WHAT THIS TASK INVOLVES:
Return the data below exactly, but only from the line containing "Task: Click the show whitespace pilcrow icon" through the line containing "Edit the Plural", with both of those lines included.

(Saved data entries)
★ ★ ★

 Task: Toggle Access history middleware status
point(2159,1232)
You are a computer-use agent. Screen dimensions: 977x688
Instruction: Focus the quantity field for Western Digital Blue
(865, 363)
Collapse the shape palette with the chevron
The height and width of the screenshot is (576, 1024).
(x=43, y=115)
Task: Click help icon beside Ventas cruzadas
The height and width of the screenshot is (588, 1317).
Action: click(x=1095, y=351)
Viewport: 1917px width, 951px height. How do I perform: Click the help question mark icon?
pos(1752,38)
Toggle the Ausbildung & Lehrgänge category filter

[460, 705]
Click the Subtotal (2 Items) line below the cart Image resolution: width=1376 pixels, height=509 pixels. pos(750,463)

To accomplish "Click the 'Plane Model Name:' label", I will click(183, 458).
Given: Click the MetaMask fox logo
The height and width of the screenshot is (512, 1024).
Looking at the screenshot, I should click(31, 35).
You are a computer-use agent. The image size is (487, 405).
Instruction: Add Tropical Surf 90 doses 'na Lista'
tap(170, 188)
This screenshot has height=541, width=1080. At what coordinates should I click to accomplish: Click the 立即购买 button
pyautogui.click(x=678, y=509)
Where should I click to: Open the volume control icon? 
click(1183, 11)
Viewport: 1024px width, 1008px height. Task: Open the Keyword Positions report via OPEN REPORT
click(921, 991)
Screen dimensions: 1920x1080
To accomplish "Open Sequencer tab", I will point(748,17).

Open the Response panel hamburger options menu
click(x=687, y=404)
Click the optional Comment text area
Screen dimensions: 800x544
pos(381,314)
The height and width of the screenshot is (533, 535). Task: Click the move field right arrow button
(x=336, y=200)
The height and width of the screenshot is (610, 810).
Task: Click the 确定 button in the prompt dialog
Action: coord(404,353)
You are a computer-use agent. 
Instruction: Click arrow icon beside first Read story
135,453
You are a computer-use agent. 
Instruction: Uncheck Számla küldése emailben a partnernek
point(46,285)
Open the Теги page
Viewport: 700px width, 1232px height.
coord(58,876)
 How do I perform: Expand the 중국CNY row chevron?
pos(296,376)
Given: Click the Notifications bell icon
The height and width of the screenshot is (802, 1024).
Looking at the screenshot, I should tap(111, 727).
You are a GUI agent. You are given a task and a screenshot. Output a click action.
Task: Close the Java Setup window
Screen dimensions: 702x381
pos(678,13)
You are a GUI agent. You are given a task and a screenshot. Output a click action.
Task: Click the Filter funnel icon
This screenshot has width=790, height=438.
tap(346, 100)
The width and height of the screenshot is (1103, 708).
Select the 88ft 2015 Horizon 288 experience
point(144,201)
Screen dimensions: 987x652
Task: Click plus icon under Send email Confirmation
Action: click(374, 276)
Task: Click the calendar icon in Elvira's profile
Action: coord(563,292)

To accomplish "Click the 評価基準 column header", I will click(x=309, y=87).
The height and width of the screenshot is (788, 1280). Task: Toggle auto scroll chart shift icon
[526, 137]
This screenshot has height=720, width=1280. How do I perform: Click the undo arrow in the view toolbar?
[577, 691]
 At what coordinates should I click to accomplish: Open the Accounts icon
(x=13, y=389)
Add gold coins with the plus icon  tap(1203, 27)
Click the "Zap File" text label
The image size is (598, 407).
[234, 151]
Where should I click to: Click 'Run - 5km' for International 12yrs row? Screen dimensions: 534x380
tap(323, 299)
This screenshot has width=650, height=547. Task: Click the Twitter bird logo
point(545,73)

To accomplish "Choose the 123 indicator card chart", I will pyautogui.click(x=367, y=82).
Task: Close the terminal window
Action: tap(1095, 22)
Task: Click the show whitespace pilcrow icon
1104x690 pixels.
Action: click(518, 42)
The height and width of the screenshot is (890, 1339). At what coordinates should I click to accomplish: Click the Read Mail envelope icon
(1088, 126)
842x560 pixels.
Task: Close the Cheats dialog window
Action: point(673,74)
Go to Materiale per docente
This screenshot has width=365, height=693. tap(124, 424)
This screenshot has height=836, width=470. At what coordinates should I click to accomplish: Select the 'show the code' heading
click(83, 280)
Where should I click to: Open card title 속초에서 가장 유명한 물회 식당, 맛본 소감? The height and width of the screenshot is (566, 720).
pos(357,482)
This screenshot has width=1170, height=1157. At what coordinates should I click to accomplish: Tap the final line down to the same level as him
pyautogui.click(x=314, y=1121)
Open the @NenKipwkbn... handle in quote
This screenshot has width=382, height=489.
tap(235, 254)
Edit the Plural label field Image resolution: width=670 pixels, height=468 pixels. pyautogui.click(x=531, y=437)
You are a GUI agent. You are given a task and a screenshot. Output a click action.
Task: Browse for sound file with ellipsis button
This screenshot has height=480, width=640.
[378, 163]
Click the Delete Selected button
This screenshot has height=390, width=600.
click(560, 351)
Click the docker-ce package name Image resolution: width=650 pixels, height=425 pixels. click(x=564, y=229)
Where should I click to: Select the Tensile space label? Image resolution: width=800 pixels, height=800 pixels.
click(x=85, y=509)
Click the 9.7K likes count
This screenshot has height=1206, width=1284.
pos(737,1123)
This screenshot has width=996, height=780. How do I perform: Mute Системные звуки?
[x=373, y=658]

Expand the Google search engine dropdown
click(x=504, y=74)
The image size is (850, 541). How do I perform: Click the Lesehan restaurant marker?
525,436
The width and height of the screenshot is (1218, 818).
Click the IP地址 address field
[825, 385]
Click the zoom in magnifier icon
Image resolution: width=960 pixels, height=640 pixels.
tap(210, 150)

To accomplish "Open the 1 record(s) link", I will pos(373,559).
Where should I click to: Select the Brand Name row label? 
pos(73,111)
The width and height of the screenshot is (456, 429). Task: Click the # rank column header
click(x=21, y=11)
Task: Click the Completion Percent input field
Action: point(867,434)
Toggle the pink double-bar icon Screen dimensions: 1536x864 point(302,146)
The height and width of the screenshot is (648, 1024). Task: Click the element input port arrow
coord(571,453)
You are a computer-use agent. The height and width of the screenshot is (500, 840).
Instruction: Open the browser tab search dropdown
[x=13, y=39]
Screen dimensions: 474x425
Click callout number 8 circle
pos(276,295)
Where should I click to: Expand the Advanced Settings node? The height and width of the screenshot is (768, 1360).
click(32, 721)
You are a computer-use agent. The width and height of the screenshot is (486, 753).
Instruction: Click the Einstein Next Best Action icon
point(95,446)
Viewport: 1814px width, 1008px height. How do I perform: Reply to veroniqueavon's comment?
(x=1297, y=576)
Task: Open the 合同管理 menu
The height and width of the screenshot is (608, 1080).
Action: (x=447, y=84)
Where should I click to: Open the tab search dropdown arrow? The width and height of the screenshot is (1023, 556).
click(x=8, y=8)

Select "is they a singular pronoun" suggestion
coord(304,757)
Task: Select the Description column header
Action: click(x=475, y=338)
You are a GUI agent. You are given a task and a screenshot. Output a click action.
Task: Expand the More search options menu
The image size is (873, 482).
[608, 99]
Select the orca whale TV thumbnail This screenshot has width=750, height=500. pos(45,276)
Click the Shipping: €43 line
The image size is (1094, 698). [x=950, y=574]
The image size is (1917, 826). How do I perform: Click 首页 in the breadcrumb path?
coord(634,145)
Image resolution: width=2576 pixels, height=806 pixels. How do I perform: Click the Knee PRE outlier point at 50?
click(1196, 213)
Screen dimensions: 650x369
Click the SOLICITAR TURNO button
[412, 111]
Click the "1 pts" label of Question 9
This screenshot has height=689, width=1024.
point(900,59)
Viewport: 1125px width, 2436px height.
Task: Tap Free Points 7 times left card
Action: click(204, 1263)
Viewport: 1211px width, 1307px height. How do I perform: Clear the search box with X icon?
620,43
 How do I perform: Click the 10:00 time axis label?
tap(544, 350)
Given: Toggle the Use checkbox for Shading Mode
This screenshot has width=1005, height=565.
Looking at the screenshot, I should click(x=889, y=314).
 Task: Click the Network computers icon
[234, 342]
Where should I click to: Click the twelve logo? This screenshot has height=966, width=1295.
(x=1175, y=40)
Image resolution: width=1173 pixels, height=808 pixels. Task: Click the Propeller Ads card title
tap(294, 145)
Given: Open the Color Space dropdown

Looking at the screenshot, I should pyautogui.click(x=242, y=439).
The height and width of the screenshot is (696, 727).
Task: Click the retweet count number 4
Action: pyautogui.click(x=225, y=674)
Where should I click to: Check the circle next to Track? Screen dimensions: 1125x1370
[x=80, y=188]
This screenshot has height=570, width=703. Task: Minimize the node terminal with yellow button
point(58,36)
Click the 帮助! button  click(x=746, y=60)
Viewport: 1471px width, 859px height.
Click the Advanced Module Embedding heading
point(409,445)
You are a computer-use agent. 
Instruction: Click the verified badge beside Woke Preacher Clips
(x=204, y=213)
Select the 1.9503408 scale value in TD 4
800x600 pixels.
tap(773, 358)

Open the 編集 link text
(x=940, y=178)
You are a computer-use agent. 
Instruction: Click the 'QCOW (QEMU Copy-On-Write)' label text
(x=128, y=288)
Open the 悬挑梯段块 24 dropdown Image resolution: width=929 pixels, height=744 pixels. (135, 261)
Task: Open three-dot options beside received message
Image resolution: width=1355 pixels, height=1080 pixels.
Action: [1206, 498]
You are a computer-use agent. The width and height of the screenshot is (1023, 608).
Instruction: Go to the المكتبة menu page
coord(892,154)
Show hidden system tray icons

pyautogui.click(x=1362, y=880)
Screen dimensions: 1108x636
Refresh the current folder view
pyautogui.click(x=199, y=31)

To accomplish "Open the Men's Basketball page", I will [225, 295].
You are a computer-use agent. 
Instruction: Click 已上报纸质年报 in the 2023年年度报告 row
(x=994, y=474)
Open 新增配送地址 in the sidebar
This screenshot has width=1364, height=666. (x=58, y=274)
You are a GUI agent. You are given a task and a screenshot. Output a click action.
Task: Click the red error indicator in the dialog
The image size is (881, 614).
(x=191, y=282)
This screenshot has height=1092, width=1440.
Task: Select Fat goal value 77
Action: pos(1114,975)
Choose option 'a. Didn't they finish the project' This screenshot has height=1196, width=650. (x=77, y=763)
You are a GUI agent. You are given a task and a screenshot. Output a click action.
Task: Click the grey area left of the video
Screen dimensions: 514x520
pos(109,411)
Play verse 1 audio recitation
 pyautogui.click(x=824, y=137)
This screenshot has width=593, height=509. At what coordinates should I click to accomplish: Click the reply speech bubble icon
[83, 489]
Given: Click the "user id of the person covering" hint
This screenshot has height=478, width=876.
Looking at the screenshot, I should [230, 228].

★ ★ ★

FINISHED TASK:
Task: Click the show whitespace pilcrow icon
1104x690 pixels.
Action: click(518, 42)
The height and width of the screenshot is (890, 1339). At what coordinates should I click to accomplish: Click the Read Mail envelope icon
(1088, 126)
842x560 pixels.
Task: Close the Cheats dialog window
Action: point(673,74)
Go to Materiale per docente
This screenshot has width=365, height=693. tap(124, 424)
This screenshot has height=836, width=470. At what coordinates should I click to accomplish: Select the 'show the code' heading
click(83, 280)
Where should I click to: Open card title 속초에서 가장 유명한 물회 식당, 맛본 소감? The height and width of the screenshot is (566, 720).
pos(357,482)
This screenshot has width=1170, height=1157. At what coordinates should I click to accomplish: Tap the final line down to the same level as him
pyautogui.click(x=314, y=1121)
Open the @NenKipwkbn... handle in quote
This screenshot has width=382, height=489.
tap(235, 254)
Edit the Plural label field Image resolution: width=670 pixels, height=468 pixels. pyautogui.click(x=531, y=437)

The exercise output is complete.